--- START Supplied text ---

# 🔋 Load Shedding Data Exploration with Python Loops

In this notebook, we explore a dataset containing load shedding information for South African cities using **for loops** and **while loops**.

We'll answer questions using iteration and control flow logic.



## 📥 Load the Data


In [4]:

import pandas as pd

# Load CSV
df = pd.read_csv("../../data/loadshedding_data.csv")
df


Unnamed: 0,City,Stage,Hours_Off_Per_Day,Population
0,Cape Town,2,4,433688
1,Joburg,3,6,957441
2,Durban,1,2,595061
3,Pretoria,4,8,741651
4,Bloemfontein,2,3,256185



## ❓ Q1: Print the total hours off per day for each city using a `for` loop.


In [5]:

for i in range(len(df)):
    city = df.loc[i, "City"]
    hours = df.loc[i, "Hours_Off_Per_Day"]
    print(f"{city} has {hours} hours of power outage per day.")


Cape Town has 4 hours of power outage per day.
Joburg has 6 hours of power outage per day.
Durban has 2 hours of power outage per day.
Pretoria has 8 hours of power outage per day.
Bloemfontein has 3 hours of power outage per day.



## ❓ Q2: Use a `while` loop to print cities with Stage >= 3.


In [6]:

i = 0
while i < len(df):
    if df.loc[i, "Stage"] >= 3:
        print(f"{df.loc[i, 'City']} is in Stage {df.loc[i, 'Stage']}")
    i += 1


Joburg is in Stage 3
Pretoria is in Stage 4



## ❓ Q3: Calculate economic loss per city using a `for` loop

Assume each stage costs **R50 per person per day**.


In [7]:

for i in range(len(df)):
    stage = df.loc[i, "Stage"]
    population = df.loc[i, "Population"]
    city = df.loc[i, "City"]
    cost = stage * 50 * population
    print(f"Estimated economic loss in {city}: R{cost:,}")


Estimated economic loss in Cape Town: R43,368,800
Estimated economic loss in Joburg: R143,616,150
Estimated economic loss in Durban: R29,753,050
Estimated economic loss in Pretoria: R148,330,200
Estimated economic loss in Bloemfontein: R25,618,500



## ❓ Q4: Use a `while` loop to find the city with the highest stage.


In [8]:

i = 0
max_stage = -1
max_city = ""

while i < len(df):
    if df.loc[i, "Stage"] > max_stage:
        max_stage = df.loc[i, "Stage"]
        max_city = df.loc[i, "City"]
    i += 1

print(f"The city with the highest load shedding stage is {max_city} (Stage {max_stage})")


The city with the highest load shedding stage is Pretoria (Stage 4)


## ❓ Q5: Calculate average hours off per city for Stage >= 2


In [9]:
total_hours = 0
count = 0

for i in range(len(df)):
    if df.loc[i, "Stage"] >= 2:
        total_hours += df.loc[i, "Hours_Off_Per_Day"]
        count += 1

if count > 0:
    print("Average hours off (Stage >= 2):", total_hours / count)

Average hours off (Stage >= 2): 5.25


## ❓ Q6: Count how many cities are in each stage

In [10]:
stage_counts = {}

for i in range(len(df)):
    stage = df.loc[i, "Stage"]
    stage_counts[stage] = stage_counts.get(stage, 0) + 1

print("City count per stage:", stage_counts)

City count per stage: {np.int64(2): 2, np.int64(3): 1, np.int64(1): 1, np.int64(4): 1}

--- END Supplied text ---

**Tasks to perform**
[A] According to the load shedding notebook, which city has the highest load shedding stage?
[B] Reproduce the part of the load shedding notebook starting with "Cape Town has" and going on through "8 hours of power outage per day.".
The items that come next are not needed for either task.

--- START Dataset records ---

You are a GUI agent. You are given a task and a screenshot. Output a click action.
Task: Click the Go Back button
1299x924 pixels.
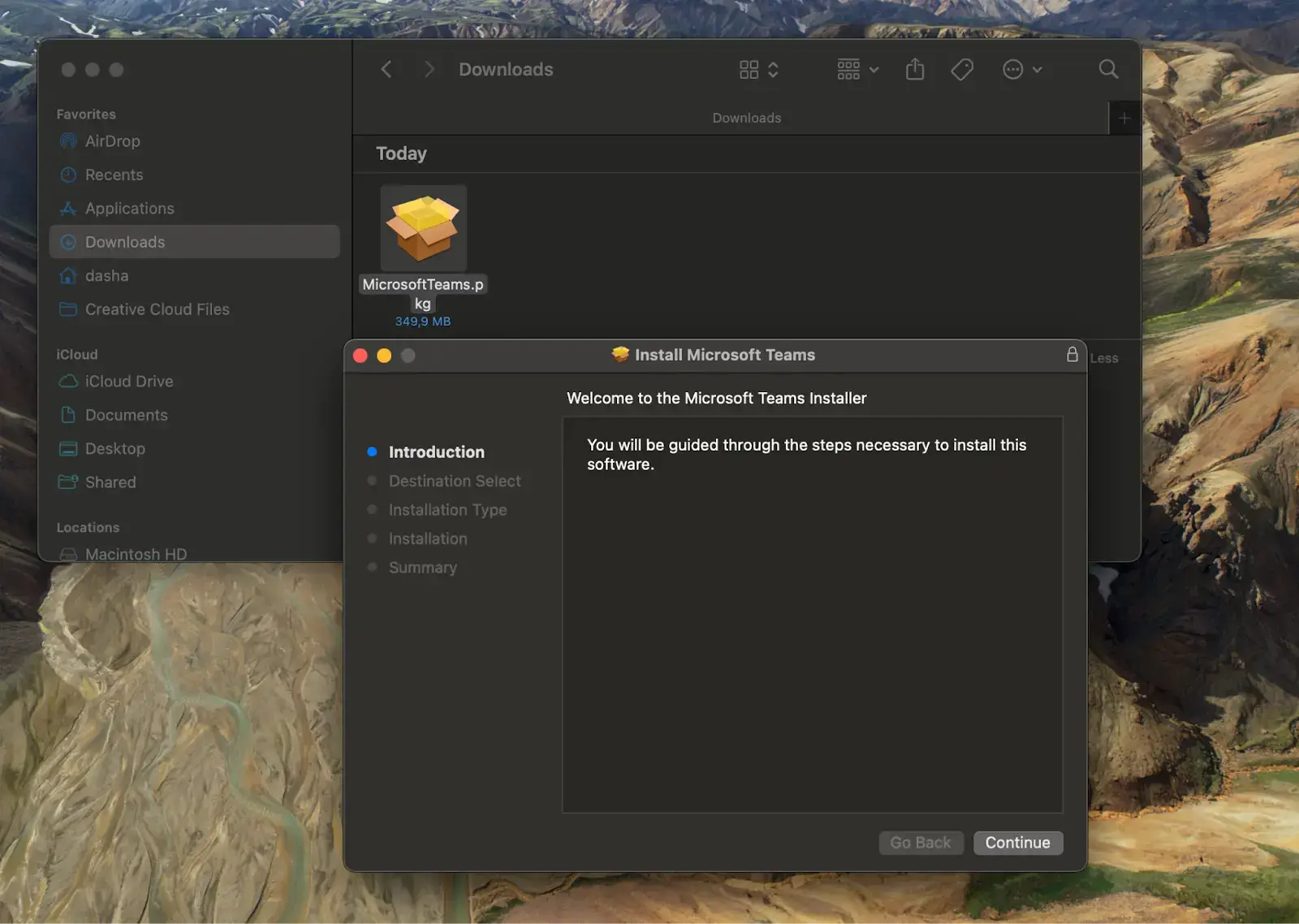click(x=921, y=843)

--- END Dataset records ---
--- START Dataset records ---

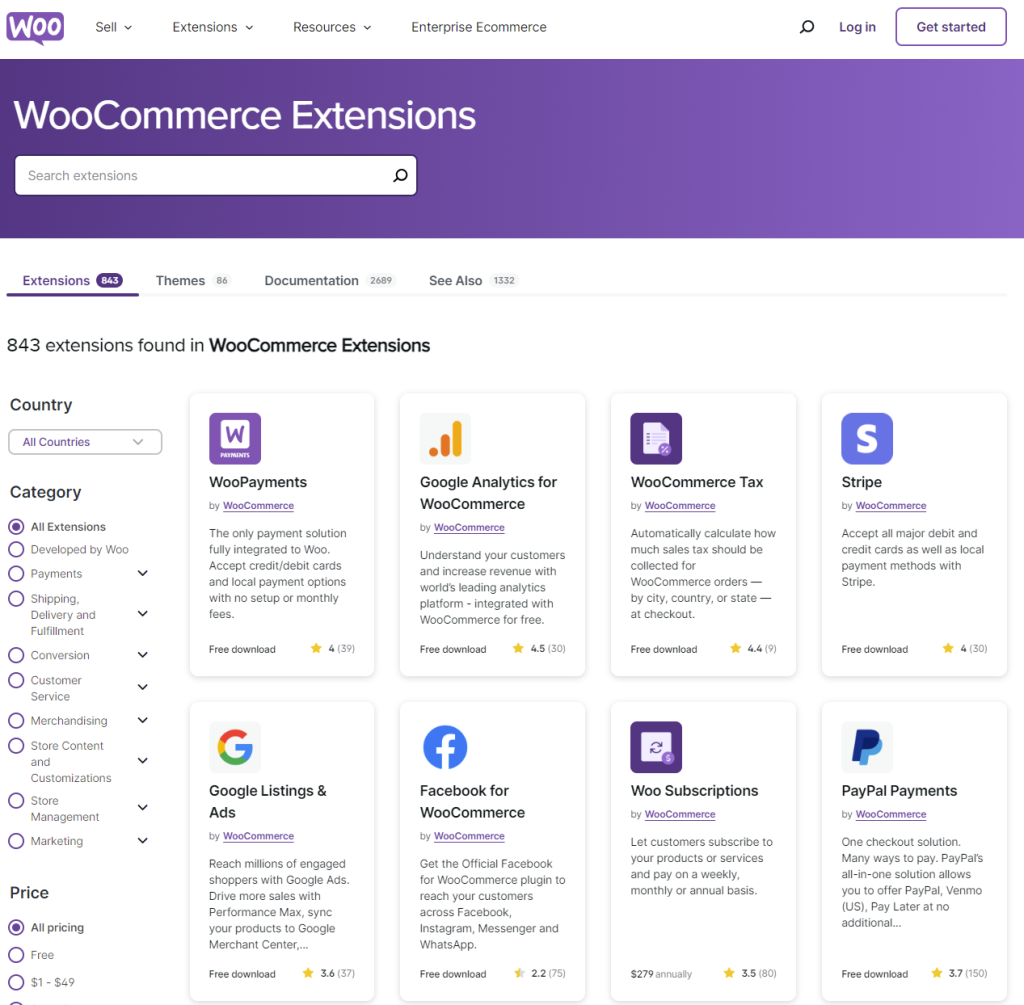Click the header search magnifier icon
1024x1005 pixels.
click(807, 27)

--- END Dataset records ---

**Responses to the exercise**
[A] Pretoria, at Stage 4.

[B]
Cape Town has 4 hours of power outage per day.
Joburg has 6 hours of power outage per day.
Durban has 2 hours of power outage per day.
Pretoria has 8 hours of power outage per day.